Do these problems by hand. For each probability from the Normal distribution, dr

Question

Do these problems by hand. For each probability from the Normal distribution, draw a Normal curve and shade the region representing probability of interest. Do not use the same Normal curve for multiple probabilities, only one probability should be represented on each plot.

Extruded plastic rods are automatically cut, with a target length of 6 inches. The actual lengths are normally distributed about a mean of 6 inches, and their standard deviation is 0.06 inches. The manufacturing tolerance limits are 5.9 to 6.1 inches.

[a.] What proportion of the plastic rods have lengths outside of the tolerance limits?

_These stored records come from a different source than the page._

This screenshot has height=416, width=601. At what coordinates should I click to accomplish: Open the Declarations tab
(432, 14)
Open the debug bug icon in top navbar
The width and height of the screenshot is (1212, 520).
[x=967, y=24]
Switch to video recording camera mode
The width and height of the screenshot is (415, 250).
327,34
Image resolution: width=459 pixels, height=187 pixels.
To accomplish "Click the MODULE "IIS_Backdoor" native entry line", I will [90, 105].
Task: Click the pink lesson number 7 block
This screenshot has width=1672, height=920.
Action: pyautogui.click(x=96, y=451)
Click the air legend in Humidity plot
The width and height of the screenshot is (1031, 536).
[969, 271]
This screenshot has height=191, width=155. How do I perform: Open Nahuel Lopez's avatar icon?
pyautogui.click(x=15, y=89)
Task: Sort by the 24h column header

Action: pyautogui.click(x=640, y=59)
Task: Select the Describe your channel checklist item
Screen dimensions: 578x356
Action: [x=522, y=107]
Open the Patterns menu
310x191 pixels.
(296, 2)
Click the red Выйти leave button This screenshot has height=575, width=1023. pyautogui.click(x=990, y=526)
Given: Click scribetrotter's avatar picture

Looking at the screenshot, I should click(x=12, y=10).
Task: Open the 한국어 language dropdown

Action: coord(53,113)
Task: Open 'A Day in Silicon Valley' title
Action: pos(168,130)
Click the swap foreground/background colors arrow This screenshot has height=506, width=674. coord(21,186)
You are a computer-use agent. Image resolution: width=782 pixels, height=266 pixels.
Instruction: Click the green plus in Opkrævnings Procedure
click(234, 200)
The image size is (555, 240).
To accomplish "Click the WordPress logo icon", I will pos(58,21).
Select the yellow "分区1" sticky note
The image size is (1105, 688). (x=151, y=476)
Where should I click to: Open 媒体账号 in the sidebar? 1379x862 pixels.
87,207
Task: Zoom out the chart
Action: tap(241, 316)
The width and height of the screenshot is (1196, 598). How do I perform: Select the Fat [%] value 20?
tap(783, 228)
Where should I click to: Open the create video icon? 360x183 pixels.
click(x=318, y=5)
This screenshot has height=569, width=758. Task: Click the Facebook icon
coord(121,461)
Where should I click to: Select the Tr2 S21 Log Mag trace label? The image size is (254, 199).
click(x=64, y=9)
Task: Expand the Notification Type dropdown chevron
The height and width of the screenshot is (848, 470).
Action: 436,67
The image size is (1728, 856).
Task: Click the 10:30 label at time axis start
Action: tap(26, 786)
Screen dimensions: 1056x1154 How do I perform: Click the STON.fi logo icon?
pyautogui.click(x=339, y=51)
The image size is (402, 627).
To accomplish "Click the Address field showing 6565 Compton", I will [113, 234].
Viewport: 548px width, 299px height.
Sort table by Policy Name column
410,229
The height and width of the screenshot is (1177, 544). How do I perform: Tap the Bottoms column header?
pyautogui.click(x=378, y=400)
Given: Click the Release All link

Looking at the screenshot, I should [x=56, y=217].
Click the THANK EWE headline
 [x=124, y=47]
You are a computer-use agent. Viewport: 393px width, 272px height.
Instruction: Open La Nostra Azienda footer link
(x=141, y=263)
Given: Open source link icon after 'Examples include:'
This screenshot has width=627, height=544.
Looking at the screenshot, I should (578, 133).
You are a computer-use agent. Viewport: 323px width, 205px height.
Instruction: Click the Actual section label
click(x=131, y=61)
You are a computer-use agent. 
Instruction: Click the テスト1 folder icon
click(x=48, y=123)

[b.] What does the standard deviation need to be reduced to for 99% of the plastic rods to be within the tolerance limits?

Explanation / Answer

A)

We first get the z score for the two values. As z = (x - u) / s, then as          
x1 = lower bound =    5.9      
x2 = upper bound =    6.1      
u = mean =    6      
          
s = standard deviation =    0.06      
          
Thus, the two z scores are          
          
z1 = lower z score = (x1 - u)/s =    -1.666666667      
z2 = upper z score = (x2 - u) / s =    1.666666667      
          
Using table/technology, the left tailed areas between these z scores is          
          
P(z < z1) =    0.047790352      
P(z < z2) =    0.952209648      
          
Thus, the area between them, by subtracting these areas, is          
          
P(z1 < z < z2) =    0.904419295      

Thus, those outside this interval is the complement =    0.095580705 = 9.558% [ANSWER]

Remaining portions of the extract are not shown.